▶ Exercise objective
Rewrite every line of the data items below as a JSON list of strings, with one string per line and no entries for blank lines.

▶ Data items
◆ ◆ ◆

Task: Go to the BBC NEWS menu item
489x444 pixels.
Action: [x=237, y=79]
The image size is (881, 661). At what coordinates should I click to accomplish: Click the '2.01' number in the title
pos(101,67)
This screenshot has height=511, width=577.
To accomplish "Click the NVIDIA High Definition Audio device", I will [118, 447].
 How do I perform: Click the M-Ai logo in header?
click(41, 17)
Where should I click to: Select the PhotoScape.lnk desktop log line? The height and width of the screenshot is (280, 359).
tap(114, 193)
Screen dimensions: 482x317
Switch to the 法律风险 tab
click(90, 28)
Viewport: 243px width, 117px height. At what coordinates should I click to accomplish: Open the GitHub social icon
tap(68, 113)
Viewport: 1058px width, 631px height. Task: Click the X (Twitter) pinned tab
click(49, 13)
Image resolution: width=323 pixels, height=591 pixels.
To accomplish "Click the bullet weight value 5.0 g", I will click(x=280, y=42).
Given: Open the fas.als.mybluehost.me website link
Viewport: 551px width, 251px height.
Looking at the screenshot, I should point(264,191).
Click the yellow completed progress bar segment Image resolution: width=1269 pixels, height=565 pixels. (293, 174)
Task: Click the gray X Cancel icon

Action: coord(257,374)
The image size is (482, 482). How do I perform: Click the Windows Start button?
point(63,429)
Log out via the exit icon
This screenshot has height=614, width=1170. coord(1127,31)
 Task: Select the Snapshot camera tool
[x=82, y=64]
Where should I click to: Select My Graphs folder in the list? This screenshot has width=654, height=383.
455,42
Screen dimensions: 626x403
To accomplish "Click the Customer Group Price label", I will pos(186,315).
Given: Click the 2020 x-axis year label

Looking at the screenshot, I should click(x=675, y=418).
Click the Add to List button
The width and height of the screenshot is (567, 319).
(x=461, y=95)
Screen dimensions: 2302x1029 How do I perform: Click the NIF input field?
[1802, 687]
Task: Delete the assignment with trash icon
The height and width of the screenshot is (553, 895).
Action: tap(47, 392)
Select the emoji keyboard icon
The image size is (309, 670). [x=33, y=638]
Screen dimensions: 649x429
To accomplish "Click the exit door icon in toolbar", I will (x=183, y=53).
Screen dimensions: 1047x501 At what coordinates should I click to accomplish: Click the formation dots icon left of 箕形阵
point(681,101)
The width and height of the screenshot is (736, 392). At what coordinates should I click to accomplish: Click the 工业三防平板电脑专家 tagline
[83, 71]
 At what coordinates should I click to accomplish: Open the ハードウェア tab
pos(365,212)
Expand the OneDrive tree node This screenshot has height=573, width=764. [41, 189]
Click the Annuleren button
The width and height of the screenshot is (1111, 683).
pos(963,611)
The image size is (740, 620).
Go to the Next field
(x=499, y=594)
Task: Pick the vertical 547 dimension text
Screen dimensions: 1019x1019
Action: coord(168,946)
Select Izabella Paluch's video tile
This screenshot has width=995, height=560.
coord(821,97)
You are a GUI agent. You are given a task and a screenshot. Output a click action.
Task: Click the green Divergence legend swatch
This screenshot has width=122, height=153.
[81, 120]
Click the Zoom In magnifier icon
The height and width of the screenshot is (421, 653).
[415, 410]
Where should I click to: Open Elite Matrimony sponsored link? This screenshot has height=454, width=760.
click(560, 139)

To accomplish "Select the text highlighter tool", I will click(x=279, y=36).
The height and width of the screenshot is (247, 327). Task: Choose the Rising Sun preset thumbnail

◆ ◆ ◆

▶ Output for this exercise
[
  "Task: Go to the BBC NEWS menu item",
  "489x444 pixels.",
  "Action: [x=237, y=79]",
  "The image size is (881, 661). At what coordinates should I click to accomplish: Click the '2.01' number in the title",
  "pos(101,67)",
  "This screenshot has height=511, width=577.",
  "To accomplish \"Click the NVIDIA High Definition Audio device\", I will [118, 447].",
  " How do I perform: Click the M-Ai logo in header?",
  "click(41, 17)",
  "Where should I click to: Select the PhotoScape.lnk desktop log line? The height and width of the screenshot is (280, 359).",
  "tap(114, 193)",
  "Screen dimensions: 482x317",
  "Switch to the 法律风险 tab",
  "click(90, 28)",
  "Viewport: 243px width, 117px height. At what coordinates should I click to accomplish: Open the GitHub social icon",
  "tap(68, 113)",
  "Viewport: 1058px width, 631px height. Task: Click the X (Twitter) pinned tab",
  "click(49, 13)",
  "Image resolution: width=323 pixels, height=591 pixels.",
  "To accomplish \"Click the bullet weight value 5.0 g\", I will click(x=280, y=42).",
  "Given: Open the fas.als.mybluehost.me website link",
  "Viewport: 551px width, 251px height.",
  "Looking at the screenshot, I should point(264,191).",
  "Click the yellow completed progress bar segment Image resolution: width=1269 pixels, height=565 pixels. (293, 174)",
  "Task: Click the gray X Cancel icon",
  "Action: coord(257,374)",
  "The image size is (482, 482). How do I perform: Click the Windows Start button?",
  "point(63,429)",
  "Log out via the exit icon",
  "This screenshot has height=614, width=1170. coord(1127,31)",
  " Task: Select the Snapshot camera tool",
  "[x=82, y=64]",
  "Where should I click to: Select My Graphs folder in the list? This screenshot has width=654, height=383.",
  "455,42",
  "Screen dimensions: 626x403",
  "To accomplish \"Click the Customer Group Price label\", I will pos(186,315).",
  "Given: Click the 2020 x-axis year label",
  "Looking at the screenshot, I should click(x=675, y=418).",
  "Click the Add to List button",
  "The width and height of the screenshot is (567, 319).",
  "(x=461, y=95)",
  "Screen dimensions: 2302x1029 How do I perform: Click the NIF input field?",
  "[1802, 687]",
  "Task: Delete the assignment with trash icon",
  "The height and width of the screenshot is (553, 895).",
  "Action: tap(47, 392)",
  "Select the emoji keyboard icon",
  "The image size is (309, 670). [x=33, y=638]",
  "Screen dimensions: 649x429",
  "To accomplish \"Click the exit door icon in toolbar\", I will (x=183, y=53).",
  "Screen dimensions: 1047x501 At what coordinates should I click to accomplish: Click the formation dots icon left of 箕形阵",
  "point(681,101)",
  "The width and height of the screenshot is (736, 392). At what coordinates should I click to accomplish: Click the 工业三防平板电脑专家 tagline",
  "[83, 71]",
  " At what coordinates should I click to accomplish: Open the ハードウェア tab",
  "pos(365,212)",
  "Expand the OneDrive tree node This screenshot has height=573, width=764. [41, 189]",
  "Click the Annuleren button",
  "The width and height of the screenshot is (1111, 683).",
  "pos(963,611)",
  "The image size is (740, 620).",
  "Go to the Next field",
  "(x=499, y=594)",
  "Task: Pick the vertical 547 dimension text",
  "Screen dimensions: 1019x1019",
  "Action: coord(168,946)",
  "Select Izabella Paluch's video tile",
  "This screenshot has width=995, height=560.",
  "coord(821,97)",
  "You are a GUI agent. You are given a task and a screenshot. Output a click action.",
  "Task: Click the green Divergence legend swatch",
  "This screenshot has width=122, height=153.",
  "[81, 120]",
  "Click the Zoom In magnifier icon",
  "The height and width of the screenshot is (421, 653).",
  "[415, 410]",
  "Where should I click to: Open Elite Matrimony sponsored link? This screenshot has height=454, width=760.",
  "click(560, 139)",
  "To accomplish \"Select the text highlighter tool\", I will click(x=279, y=36).",
  "The height and width of the screenshot is (247, 327). Task: Choose the Rising Sun preset thumbnail"
]